A nuclear bomb would work, I suppose?

On topic, I think the guys at CERN are knowledged enough to be able to foresee what will happen during the experiment (or else they wouldn't be doing it at all). And I don't think they would knowingly let such a thing happen.
Btw, I think knowledge > faith. But I have faith in knowledge.


----------



## cerenade (Sep 9, 2008)

oh well, whos gonna be left to care it the goes wrong?

me hopefully 
	

	
	
		
		

		
		
	


	




think i may order a cyclo on thursday

*Posts merged*



			
				Costello said:
			
		

> I live near geneva... maybe I can stop this before it happens!
> A nuclear bomb would work, I suppose?
> 
> On topic, I think the guys at CERN are knowledged enough to be able to foresee what will happen during the experiment (or else they wouldn't be doing it at all). And I don't think they would knowingly let such a thing happen.
> *Btw, I think knowledge > faith. But I have faith in knowledge.*



agreed! faith is useless imo


----------



## Veho (Sep 9, 2008)

*THEY LIE TO US! IT'S NOT SAFE! IT WILL DESTROY US ALL! WE ARE JUST GUINEA PIGS TO THEM! THEY ARE TAKING AWAY OUR CONSTITUTIONAL RIGHTS TO NOT BE GUINEA PIGS IN THEIR EXPERIMENTS!!! 
*



Also, the government is poisoning us with all the H2O they put in our water. 

Some may say "but Veho, you moron, H2O _is_ water." HAH! THAT'S WHAT THEY _WANT_ YOU TO THINK!


----------



## moozxy (Sep 9, 2008)

QUOTE said:
			
		

> Dihydrogen monoxide is colorless, odorless, tasteless, and kills uncounted thousands of people every year. Most of these deaths are caused by accidental inhalation of DHMO, but the dangers of dihydrogen monoxide do not end there. Prolonged exposure to its solid form causes severe tissue damage. Symptoms of DHMO ingestion can include excessive sweating and urination, and possibly a bloated feeling, nausea, vomiting and body electrolyte imbalance. For those who have become dependent, DHMO withdrawal means certain death.
> 
> Dihydrogen monoxide:
> - is the major component of acid rain
> ...



I'M BEHIND VEHO ON THIS,
SIGN THE PETITION BEFORE IT'S TOO LATE
http://www.petitiononline.com/h2o/petition.html


----------



## Veho (Sep 9, 2008)

Yes, everyone is always talking about the dangers of carbon monoxide, but no one ever warns us of the horrors of dihydrogen monoxide.
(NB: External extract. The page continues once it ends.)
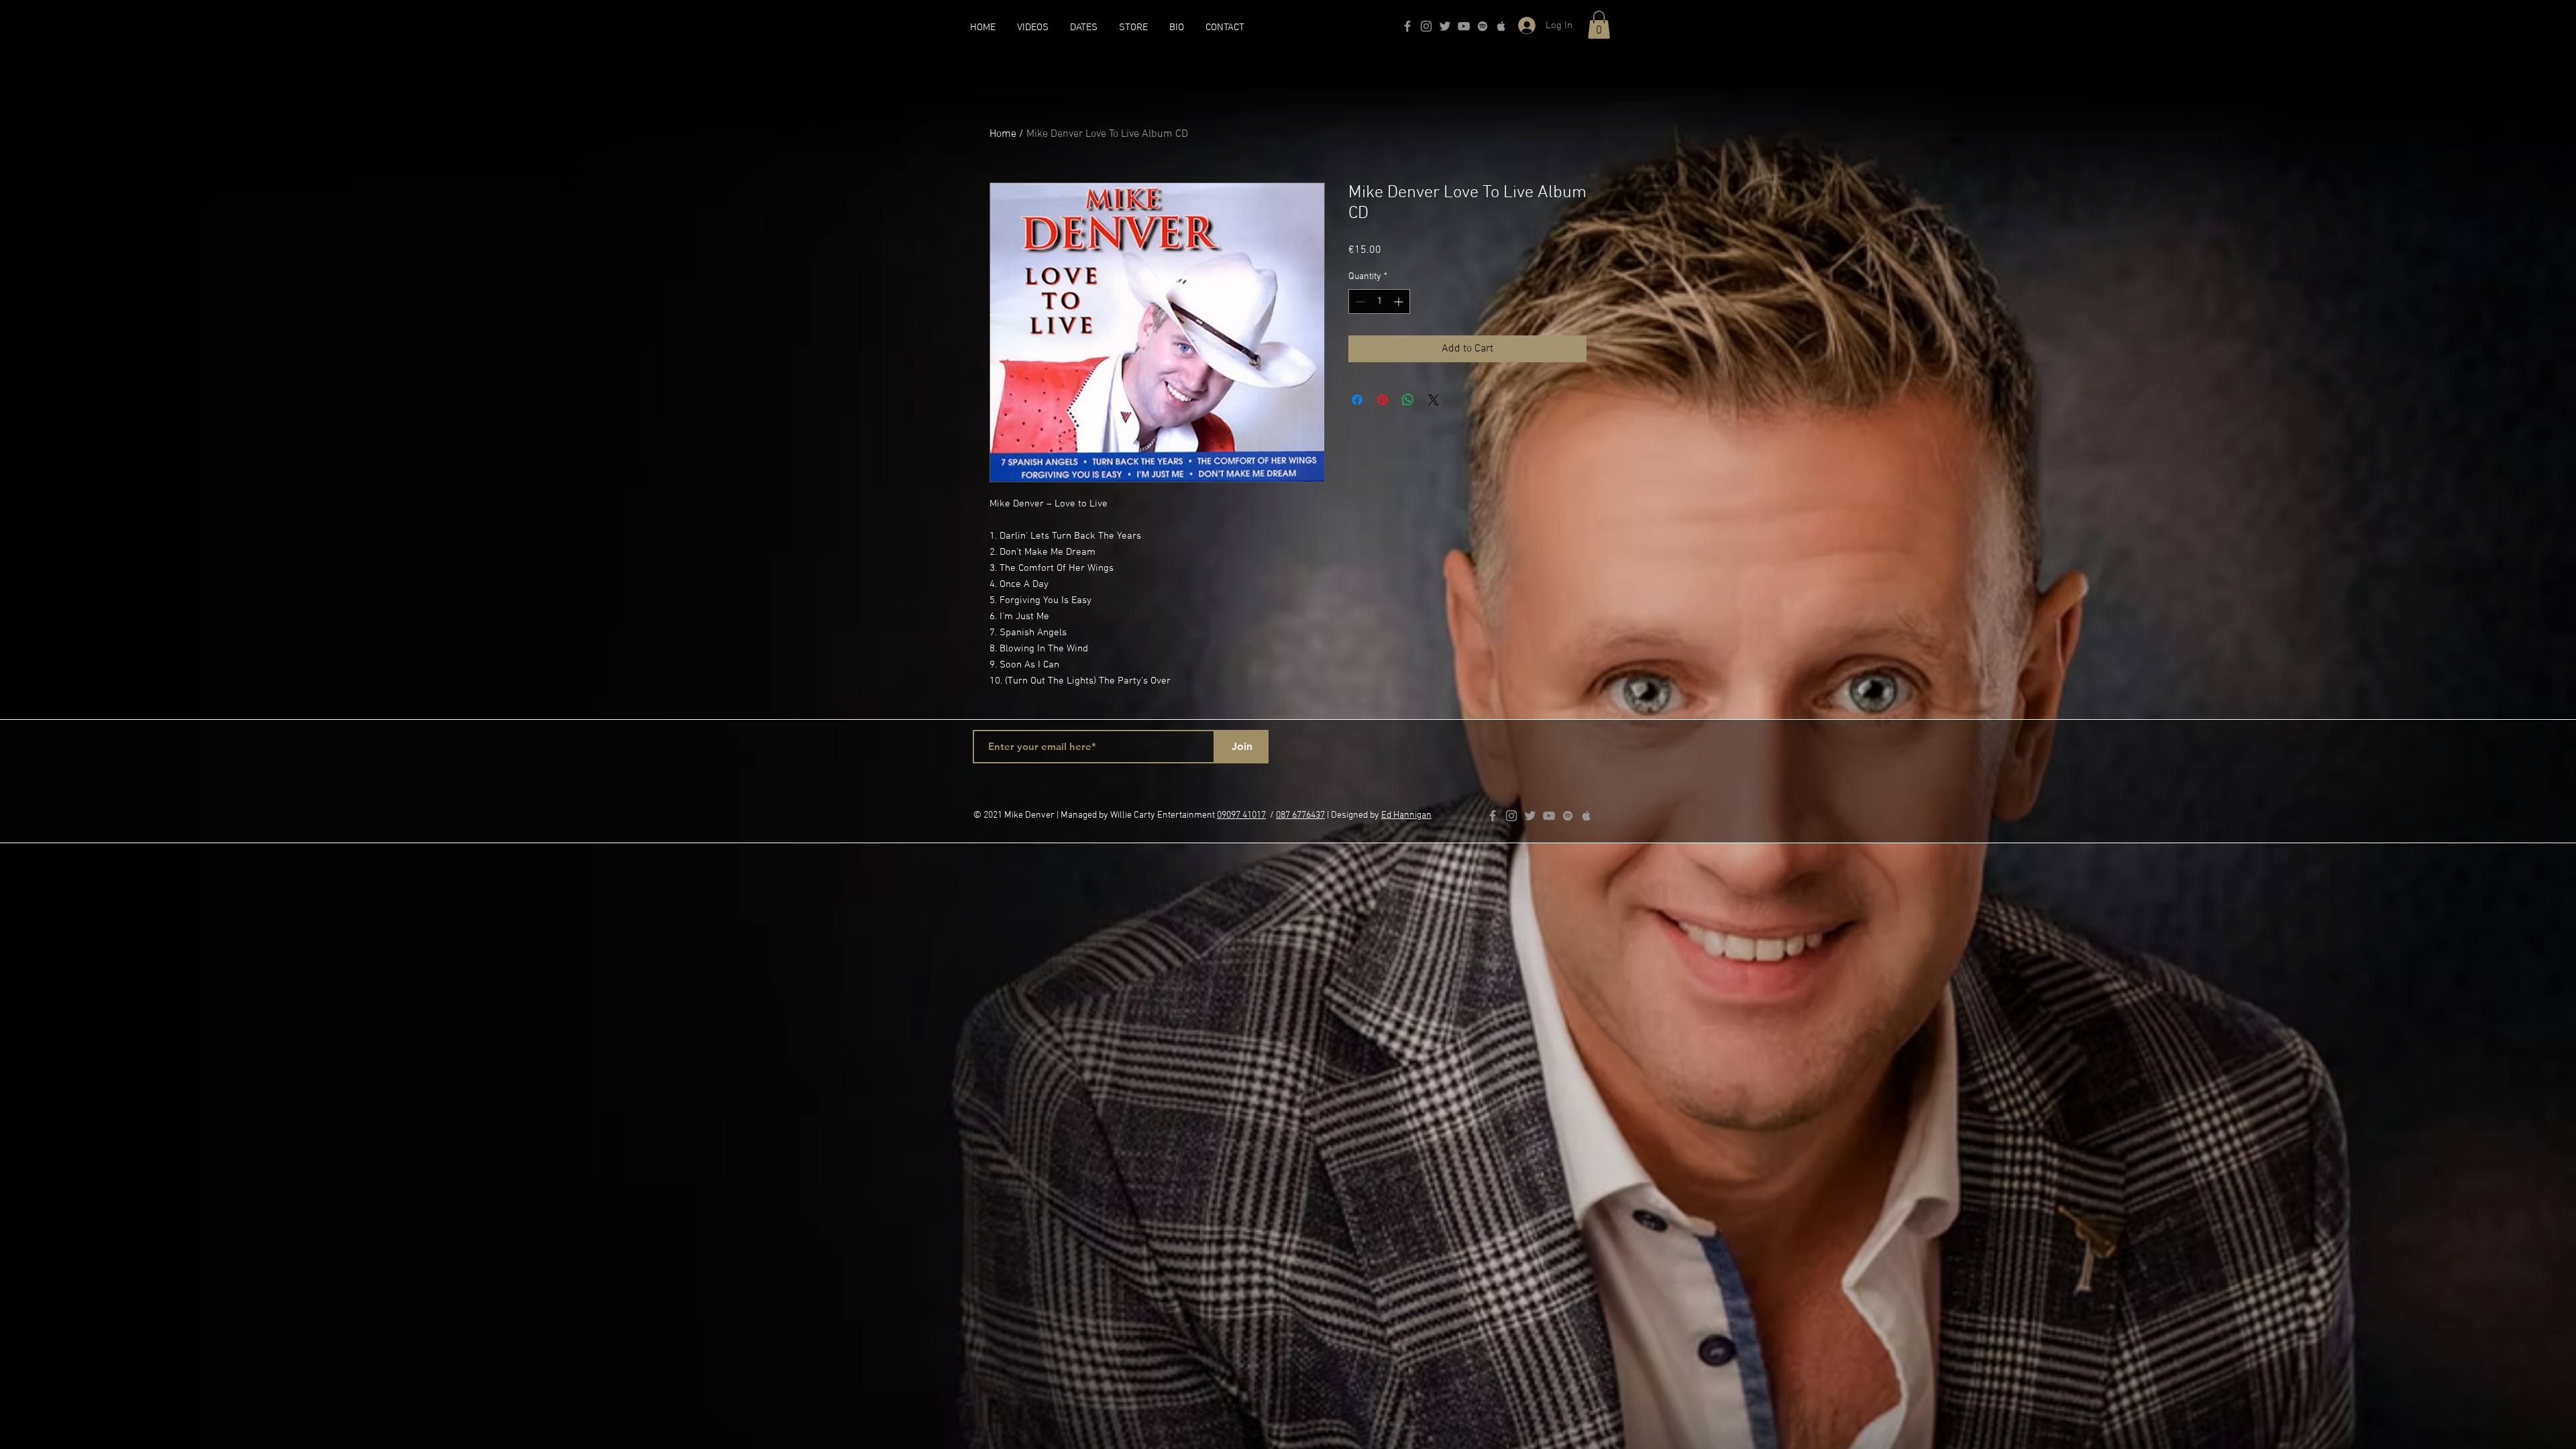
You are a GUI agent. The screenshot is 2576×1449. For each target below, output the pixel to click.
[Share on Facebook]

It's a conspiracy I tells ya! 


Also: The chances of the earth being destroyed by the LHC are 10-19. There is also a 10-11 chance that you'll spontaneously evaporate while shaving. So what happens if they turn on the LHC WHILE YOU'RE SHAVING?!!?!?


----------



## xalphax (Sep 9, 2008)

yeah, lets die together!


----------



## Mei-o (Sep 9, 2008)




----------



## cerenade (Sep 9, 2008)

Veho said:
			
		

> Yes, everyone is always talking about the dangers of carbon monoxide, but no one ever warns us of the horrors of dihydrogen monoxide. It's a conspiracy I tells ya!
> 
> 
> Also: The chances of the earth being destroyed by the LHC are 10-19. There is also a 10-11 chance that you'll spontaneously evaporate while shaving. So what happens if they turn on the LHC WHILE YOU'RE SHAVING?!!?!?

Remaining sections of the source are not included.